Herrn Wippchen in Bernau.

Wir waren nicht wenig überrascht, als wir auf unsere Bitte an Sie, uns Berichte aus der ägyptischen Conferenz zu senden, die Antwort erhielten, dies passe Ihnen augenblicklich nicht, Sie wollten uns aber später höchst interessante Kriegsberichte schicken, an denen wir unsere Freude haben würden, Sie wüßten nur noch nicht, für welchen Krieg Sie sich entscheiden sollten.
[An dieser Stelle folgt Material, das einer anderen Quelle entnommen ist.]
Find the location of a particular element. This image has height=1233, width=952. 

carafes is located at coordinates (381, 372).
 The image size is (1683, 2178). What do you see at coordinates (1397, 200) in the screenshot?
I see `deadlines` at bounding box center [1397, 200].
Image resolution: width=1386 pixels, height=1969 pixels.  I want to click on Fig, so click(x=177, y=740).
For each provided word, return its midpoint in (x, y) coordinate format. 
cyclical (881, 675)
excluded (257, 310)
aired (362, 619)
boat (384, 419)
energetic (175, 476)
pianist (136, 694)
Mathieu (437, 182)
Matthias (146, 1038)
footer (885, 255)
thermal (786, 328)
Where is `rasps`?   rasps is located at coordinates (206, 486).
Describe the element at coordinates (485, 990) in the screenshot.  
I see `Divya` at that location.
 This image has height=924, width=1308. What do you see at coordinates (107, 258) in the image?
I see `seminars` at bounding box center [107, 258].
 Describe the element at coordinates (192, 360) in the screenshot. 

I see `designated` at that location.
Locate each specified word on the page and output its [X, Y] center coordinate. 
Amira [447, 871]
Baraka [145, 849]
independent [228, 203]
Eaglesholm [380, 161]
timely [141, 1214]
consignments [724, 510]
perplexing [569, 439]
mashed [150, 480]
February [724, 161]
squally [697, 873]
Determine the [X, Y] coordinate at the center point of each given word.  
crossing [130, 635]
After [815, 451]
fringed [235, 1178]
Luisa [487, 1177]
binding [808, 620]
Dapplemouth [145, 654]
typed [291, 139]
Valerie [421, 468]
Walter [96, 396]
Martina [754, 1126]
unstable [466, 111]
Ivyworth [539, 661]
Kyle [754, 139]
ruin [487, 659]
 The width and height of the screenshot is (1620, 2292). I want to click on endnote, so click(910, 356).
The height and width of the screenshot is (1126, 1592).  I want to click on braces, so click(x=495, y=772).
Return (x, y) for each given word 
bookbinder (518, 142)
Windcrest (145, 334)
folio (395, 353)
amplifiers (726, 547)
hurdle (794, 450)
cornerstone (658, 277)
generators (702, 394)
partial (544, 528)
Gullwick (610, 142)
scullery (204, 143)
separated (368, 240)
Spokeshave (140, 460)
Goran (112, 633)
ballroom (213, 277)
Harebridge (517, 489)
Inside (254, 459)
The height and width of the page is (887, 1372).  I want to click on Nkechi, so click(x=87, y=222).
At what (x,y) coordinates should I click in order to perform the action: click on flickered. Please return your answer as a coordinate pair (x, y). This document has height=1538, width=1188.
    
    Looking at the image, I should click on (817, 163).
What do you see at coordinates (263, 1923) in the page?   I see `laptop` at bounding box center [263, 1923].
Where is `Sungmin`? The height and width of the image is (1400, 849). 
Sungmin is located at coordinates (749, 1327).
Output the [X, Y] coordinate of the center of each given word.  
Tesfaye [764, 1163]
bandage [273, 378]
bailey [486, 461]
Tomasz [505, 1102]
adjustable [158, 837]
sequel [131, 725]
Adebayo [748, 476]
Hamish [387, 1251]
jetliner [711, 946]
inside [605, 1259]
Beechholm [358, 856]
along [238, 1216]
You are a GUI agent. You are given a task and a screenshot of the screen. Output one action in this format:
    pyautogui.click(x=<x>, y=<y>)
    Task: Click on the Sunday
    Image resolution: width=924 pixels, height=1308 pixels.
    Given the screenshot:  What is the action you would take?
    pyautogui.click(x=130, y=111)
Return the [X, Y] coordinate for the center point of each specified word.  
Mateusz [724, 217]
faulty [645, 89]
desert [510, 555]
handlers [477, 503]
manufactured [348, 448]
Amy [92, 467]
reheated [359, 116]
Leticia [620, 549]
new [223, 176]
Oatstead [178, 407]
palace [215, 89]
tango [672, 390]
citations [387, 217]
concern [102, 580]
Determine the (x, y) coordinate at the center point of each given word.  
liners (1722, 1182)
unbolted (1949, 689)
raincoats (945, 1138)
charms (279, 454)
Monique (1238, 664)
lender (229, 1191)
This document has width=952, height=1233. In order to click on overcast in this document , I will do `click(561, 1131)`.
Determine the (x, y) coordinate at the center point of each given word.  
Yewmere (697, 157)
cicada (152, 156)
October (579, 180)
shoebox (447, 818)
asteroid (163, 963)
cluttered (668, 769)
Wir können Ihnen darauf nur erwidern, daß wir die Conferenzberichte brauchen und unsere Leser, welche deren erwarten, doch unmöglich auf einen Ihrer nächsten Kriege vertrösten können, ganz abgesehen davon, daß wir absolut nicht wissen, was für einen Krieg 122 Sie im Auge haben können. Wir sehen nirgends auch nur den Ansatz zu irgend einer ernsten Verwickelung. Wie gesagt, wir brauchen Conferenzberichte. Die ägyptische Conferenz tritt zusammen, – auf was sollen wir denn warten? Wir wiederholen also unsere Aufforderung. Haben Sie keine Zeit oder Lust, ihr Folge zu leisten, so bitten wir um telegraphische Mittheilung.

Ergebenst

Die Redaktion.

* * *

Bernau, den 3. Juli 1884.

Sie lesen sich in Ihrem geschätzten Schreiben ganz unnöthig in die Leviten hinein. Ich habe Ihnen vorgeschlagen, auf die ägyptische Conferenz zu verzichten, weil ich mich nach Ruhe sehnte. Wie der Hirsch nach dem Wasser Thalatta schreit, so ich nach irgend einem Flecken, wo ich einige Wochen lang ganz Waldmensch sein kann. Muthwillig und mit ausgelassener Freude möchte ich in den Klee springen, unter den Zweigen alter schattiger Dryaden mich in's Gras strecken, oder mich, klingt dies auch verzagt, wie eine Flinte in's Korn werfen. Ich sehne mich nach den Bergen, um dort den ewigen Schnee einzuathmen und mit keinem anderen 123 Weibe als mit der kühlenden Windsbraut zu verkehren. Dem Schlag der Nachtigall und des Gewitters will ich lauschen, sonst trifft mich der der Nerven so sicher wie ein guter Portraitmaler. Ja, nach einem arbeitsvollen Winter, in welchem sich meine Feder ewig am Spieß drehte, bin ich so nervös geworden, daß mich die Fliege an der Wand, der Floh im Ohr, der Wurm am Herzen, die Raupe im Kopf ärgern. Jedes Geschöpf erholt sich nach gethanem Schweiß, selbst das erbärmlichste Droschkenpferd wird Abends abgespannt, der Hund, der nicht auf sich selbst kommen soll, darf nicht ununterbrochen den Hasen nachlaufen, und die Henne, welche nicht dann und wann etwas anderes als die ewigen Eier legt, wird bald alle Zwei von sich strecken. Man muß eben nichts über-, nichts untertreiben. Est modus in Rebus, auch im schwersten. Und so wollte ich denn eben den Staub von den Schuhen schütteln und diese einpacken, da kam Ihr Brief, dessen Inhalt alle meine Pläne – verzeihen Sie das harte Wort! – durchkreuzte.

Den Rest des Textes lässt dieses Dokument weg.